A shift in demographics also strengthens the condominium market. Twenty years ago, married households with children were the dominant sector of the population. Today, married households with no children are the single largest sector, Retsinas said.

Also, the number of middle-aged, never-married persons living alone has climbed over 250 percent to 3.6 million households in the past two decades, the housing study reported.

Not every person, or couple, who doesn't have children buys a condo, but those without children are a strong component of the condo market, Retsinas said. The study also reported that baby boomers are entering their 50s and 60s with unprecedented home equity.

"The sheer size of the baby boom generation and the stunning amount of home equity they have accumulated guarantee that these households will keep housing demand going strong," the report said.

RICHARD G. HOLLAND grew up in Rhode Island and moved away about 30 years ago. He lives in Atlanta and returns to Providence a couple of times a year. On his last visit, he toured the sites of the new condominium towers.

Holland, 58, thinks he and his wife, Pamela, might sell their house in the next few years and buy a condo here.

"I've been impressed with what's going on in downtown Providence," Holland said.

"Thirty years ago, growing up, you really didn't want to go downtown. There was no draw. Now, with what has been done, the mall, the river area… when we've been there in the summer, there's a lot of activity."

Holland believes there are other people, like him, who have been interested in buying a place in the city but couldn't find anything, until now.
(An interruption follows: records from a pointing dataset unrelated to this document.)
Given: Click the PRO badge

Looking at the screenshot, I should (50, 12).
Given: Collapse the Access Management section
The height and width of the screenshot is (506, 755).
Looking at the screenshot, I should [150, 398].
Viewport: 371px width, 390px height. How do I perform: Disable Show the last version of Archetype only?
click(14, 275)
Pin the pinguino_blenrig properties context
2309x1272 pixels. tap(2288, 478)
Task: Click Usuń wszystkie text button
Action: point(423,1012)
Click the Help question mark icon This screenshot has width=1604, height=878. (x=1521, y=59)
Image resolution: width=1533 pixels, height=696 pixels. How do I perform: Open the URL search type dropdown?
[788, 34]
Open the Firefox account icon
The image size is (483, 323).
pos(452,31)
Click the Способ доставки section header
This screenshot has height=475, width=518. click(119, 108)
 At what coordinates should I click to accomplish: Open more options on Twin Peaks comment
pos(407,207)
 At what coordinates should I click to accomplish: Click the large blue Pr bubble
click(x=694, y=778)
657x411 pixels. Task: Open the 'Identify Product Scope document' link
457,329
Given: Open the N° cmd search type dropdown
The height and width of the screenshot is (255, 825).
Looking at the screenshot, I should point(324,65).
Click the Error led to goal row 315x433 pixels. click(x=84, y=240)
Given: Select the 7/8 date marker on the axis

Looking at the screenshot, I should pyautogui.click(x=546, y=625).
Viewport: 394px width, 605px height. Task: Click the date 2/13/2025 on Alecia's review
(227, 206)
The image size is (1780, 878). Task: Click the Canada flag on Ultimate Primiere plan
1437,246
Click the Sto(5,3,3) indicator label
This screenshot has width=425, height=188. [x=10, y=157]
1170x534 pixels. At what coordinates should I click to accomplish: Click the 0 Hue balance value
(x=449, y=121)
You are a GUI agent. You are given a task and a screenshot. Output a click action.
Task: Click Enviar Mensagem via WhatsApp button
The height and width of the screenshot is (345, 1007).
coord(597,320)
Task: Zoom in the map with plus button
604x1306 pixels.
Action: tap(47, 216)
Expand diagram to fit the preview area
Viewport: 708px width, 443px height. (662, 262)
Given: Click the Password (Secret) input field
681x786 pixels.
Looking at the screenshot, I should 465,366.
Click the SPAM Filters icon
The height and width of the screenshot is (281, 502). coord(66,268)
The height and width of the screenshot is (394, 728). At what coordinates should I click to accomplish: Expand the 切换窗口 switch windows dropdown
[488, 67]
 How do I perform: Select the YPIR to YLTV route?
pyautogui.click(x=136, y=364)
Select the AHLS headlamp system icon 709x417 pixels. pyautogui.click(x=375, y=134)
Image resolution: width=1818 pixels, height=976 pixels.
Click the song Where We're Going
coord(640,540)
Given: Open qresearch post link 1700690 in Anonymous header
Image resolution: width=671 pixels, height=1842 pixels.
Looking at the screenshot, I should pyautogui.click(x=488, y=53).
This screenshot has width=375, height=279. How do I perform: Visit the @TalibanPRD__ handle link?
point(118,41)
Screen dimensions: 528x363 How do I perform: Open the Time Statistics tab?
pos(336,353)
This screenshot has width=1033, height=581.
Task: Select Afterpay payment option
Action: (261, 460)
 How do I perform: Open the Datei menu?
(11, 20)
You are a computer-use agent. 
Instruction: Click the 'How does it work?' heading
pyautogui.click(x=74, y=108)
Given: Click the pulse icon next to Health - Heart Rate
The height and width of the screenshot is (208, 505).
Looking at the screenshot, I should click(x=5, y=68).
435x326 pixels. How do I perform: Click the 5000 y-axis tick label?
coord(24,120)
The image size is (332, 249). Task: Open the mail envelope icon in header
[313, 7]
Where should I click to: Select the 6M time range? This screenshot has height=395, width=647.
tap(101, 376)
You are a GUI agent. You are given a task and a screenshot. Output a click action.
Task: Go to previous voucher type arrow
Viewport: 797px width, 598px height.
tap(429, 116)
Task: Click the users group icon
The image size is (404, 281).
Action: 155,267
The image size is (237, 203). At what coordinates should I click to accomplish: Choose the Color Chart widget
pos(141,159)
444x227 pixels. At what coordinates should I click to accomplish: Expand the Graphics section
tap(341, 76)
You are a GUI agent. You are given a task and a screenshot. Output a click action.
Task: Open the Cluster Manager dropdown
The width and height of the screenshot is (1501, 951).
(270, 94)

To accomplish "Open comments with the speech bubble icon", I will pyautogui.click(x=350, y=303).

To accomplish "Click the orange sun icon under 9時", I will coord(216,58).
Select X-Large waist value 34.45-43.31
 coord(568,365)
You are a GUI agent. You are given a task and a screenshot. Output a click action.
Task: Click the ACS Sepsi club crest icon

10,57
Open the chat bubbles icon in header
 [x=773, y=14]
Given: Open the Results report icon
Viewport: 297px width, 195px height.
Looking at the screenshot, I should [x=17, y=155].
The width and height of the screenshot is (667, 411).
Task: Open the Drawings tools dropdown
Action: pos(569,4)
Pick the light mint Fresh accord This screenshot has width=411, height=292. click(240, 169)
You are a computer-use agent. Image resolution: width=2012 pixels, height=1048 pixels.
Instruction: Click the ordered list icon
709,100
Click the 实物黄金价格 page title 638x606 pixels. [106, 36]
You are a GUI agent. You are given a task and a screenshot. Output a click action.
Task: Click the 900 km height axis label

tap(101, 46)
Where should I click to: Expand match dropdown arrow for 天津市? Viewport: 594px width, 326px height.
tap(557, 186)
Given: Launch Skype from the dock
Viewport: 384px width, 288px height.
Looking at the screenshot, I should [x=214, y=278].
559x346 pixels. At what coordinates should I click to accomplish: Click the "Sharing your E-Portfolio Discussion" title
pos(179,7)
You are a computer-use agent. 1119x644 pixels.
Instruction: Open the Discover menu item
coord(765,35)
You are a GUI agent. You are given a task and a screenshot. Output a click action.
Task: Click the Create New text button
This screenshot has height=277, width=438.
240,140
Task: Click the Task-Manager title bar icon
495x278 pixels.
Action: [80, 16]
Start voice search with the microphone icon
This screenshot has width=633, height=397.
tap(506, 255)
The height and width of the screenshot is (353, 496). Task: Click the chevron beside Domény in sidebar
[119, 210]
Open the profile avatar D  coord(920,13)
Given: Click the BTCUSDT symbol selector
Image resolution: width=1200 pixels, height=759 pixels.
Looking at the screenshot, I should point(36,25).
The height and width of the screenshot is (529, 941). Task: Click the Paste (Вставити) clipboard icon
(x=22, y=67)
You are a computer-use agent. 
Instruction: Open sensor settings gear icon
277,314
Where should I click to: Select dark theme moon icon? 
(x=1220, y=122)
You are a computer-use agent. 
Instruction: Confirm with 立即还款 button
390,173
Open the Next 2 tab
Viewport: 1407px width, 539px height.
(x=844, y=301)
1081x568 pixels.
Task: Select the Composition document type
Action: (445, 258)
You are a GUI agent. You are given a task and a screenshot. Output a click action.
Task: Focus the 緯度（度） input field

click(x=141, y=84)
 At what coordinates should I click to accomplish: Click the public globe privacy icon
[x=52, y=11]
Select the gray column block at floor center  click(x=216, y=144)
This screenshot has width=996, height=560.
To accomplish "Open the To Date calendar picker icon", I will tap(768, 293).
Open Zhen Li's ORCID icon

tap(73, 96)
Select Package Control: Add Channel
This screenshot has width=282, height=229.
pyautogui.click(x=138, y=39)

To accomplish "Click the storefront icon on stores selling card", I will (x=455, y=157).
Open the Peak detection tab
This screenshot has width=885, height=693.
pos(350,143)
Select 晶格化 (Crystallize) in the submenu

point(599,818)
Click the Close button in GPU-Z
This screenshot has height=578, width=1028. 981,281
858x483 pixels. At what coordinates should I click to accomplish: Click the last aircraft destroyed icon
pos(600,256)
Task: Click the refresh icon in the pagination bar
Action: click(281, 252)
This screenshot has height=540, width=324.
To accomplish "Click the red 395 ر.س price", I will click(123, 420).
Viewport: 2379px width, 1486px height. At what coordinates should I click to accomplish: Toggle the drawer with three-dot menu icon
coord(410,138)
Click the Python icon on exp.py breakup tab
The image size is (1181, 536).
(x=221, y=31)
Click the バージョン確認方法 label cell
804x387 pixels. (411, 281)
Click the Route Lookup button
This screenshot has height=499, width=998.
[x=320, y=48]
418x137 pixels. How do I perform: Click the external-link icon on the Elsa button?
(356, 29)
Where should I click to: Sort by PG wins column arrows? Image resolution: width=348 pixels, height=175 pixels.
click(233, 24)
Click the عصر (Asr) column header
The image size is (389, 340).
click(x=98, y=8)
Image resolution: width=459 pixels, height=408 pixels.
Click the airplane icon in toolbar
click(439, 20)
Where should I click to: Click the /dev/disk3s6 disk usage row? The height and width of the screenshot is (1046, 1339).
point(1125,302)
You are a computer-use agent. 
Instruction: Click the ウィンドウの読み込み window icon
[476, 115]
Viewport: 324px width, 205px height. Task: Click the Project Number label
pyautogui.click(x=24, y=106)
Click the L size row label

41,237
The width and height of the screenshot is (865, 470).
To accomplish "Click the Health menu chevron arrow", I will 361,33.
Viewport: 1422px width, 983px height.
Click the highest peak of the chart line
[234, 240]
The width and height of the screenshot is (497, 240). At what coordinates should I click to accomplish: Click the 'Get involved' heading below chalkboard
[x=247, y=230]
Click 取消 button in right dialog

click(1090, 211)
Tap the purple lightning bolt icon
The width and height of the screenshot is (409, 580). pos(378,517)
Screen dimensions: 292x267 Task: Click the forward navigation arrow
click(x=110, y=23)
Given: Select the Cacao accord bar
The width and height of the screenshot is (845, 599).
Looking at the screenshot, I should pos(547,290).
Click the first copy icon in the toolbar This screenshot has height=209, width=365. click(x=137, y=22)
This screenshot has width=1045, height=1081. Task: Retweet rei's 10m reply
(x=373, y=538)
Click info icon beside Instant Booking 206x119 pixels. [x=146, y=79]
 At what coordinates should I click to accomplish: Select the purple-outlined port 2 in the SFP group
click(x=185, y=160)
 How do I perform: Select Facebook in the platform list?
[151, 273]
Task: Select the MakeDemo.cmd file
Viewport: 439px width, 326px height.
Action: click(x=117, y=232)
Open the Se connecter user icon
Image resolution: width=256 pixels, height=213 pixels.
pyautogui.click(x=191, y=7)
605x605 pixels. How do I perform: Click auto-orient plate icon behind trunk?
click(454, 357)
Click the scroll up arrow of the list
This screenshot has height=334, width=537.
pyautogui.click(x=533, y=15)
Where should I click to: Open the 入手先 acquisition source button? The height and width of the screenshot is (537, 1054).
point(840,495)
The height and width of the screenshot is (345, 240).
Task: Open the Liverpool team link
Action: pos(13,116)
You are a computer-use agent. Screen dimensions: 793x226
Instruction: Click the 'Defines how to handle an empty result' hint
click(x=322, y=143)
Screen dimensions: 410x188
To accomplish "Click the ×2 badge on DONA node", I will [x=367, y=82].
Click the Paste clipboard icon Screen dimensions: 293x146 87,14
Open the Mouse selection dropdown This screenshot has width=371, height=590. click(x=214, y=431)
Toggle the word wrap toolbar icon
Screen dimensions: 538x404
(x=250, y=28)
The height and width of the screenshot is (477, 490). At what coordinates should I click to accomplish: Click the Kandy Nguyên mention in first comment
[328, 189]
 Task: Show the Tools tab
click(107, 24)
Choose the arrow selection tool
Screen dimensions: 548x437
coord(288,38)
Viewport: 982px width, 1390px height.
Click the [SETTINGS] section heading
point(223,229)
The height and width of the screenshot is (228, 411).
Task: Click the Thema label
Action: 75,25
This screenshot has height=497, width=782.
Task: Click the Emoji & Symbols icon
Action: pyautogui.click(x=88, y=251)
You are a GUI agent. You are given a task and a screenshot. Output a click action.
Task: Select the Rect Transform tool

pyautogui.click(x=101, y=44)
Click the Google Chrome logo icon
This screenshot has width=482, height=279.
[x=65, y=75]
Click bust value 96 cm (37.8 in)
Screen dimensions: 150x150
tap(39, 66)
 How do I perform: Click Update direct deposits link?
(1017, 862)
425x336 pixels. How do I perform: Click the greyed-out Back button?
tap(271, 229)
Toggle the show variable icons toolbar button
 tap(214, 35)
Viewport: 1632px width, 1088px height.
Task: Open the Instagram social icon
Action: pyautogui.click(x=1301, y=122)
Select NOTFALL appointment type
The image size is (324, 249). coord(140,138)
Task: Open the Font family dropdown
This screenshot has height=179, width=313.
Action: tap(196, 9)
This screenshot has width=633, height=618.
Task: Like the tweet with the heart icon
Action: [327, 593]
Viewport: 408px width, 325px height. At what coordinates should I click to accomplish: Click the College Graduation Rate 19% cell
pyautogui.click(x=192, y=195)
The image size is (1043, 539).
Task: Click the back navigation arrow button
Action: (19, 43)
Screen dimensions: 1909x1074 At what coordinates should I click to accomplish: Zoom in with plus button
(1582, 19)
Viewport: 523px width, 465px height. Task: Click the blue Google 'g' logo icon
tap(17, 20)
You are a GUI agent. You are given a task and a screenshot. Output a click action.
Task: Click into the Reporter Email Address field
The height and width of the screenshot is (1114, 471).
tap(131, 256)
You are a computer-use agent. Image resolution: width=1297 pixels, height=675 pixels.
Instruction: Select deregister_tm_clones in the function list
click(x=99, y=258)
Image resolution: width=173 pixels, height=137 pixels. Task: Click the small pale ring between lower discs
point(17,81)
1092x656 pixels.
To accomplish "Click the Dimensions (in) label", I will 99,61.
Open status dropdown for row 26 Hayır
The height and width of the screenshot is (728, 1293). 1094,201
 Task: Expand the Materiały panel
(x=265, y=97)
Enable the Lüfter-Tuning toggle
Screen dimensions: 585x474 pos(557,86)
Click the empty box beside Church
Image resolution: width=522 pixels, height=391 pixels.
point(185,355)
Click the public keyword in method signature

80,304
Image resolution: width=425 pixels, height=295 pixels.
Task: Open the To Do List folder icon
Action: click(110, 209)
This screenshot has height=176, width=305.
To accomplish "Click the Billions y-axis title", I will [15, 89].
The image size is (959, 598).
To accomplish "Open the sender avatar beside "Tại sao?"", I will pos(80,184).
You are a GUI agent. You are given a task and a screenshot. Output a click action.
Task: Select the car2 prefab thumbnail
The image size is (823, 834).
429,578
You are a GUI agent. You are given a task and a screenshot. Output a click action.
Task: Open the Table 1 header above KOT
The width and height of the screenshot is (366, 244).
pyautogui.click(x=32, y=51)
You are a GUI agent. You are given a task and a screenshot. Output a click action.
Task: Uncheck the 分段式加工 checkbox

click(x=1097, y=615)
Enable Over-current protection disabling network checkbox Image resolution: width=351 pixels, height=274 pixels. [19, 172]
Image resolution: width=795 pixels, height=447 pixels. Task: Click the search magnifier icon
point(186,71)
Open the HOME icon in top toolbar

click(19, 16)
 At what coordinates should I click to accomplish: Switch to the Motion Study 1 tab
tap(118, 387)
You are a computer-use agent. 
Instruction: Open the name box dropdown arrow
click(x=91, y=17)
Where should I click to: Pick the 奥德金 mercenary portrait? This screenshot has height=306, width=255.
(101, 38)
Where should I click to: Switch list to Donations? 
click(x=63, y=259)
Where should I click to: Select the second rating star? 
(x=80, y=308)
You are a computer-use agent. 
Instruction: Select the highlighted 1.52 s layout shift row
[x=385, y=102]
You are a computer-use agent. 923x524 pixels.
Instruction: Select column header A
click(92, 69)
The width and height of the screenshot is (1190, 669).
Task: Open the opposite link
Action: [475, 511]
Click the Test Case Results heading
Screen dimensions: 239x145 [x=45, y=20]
THE DEVELOPERS have commissioned market studies, polled homeowners in East Greenwich and the East Side, and analyzed other cities where downtown condominiums have succeeded – such as Columbus, Ohio, and Minneapolis – and they convinced their financial backers that the concept was viable.

Economist Art Mead, for one, isn't convinced. "I don't want to use the word bubble and scare everyone off, but that's what you see here. It's a feeding frenzy," said Mead, a professor of economics at the University of Rhode Island for 30 years.

Mead questioned whether the lenders knew about the the competing projects when they approved financing. While Phipps, the Realtor, points to condominium developments around the state as proof of the demand for luxury living, Mead wonders if there are enough baby boomers to go around.

Developers built 65 condominiums on a golf course at Carnegie Abbey in Portsmouth. The units range in price from $695,000 to $7 million. In Tiverton, a developer built 290 high-end condominiums into the hillside overlooking Mount Hope Bay. "There are a lot of people banking on this group," Mead said.

Mead also wonders whether the high-priced condos will sell if the Federal Reserve raises interest rates over the next two years. The condos are not expected to open until 2007 and 2008.

"I think the lead time is such that when the decision was made to build those condos and the conditions when they come online will be different," he said. "It could be that interest rates alone could have a severely dampening effect."

THE CRITICS have been wrong before, the developers say. People predicted that the mall wouldn't succeed, that developer Buff Chace's downtown lofts would never rent, and that downtown buildings converted into high-end condos such as the seven-story Cosmopolitan on Fountain Street would fail. The mall thrived, Chace rented 253 of 293 apartments, and the Cosmopolitan sold all 13 of its condos.

Mayor David N. Cicilline has no doubts. Cicilline suspects that Rhode Islanders suffer from "a little bit of an inferiority complex."

"If you said five years ago that people were going to spend $2 million to live in a condominium in downtown Providence, they would have put you in a straightjacket," Cicilline said. "We've got to understand that we've become that kind of city where people spend a lot of money to live because it's a desirable place to live, because of our quality of life, and because of the scale of this city. And that's good news."

These developers are experienced and sophisticated business people who have done careful market analysis, Cicilline said.

"They would not be investing millions and millions of dollars if they didn't have confidence that it was going to be successful," he said.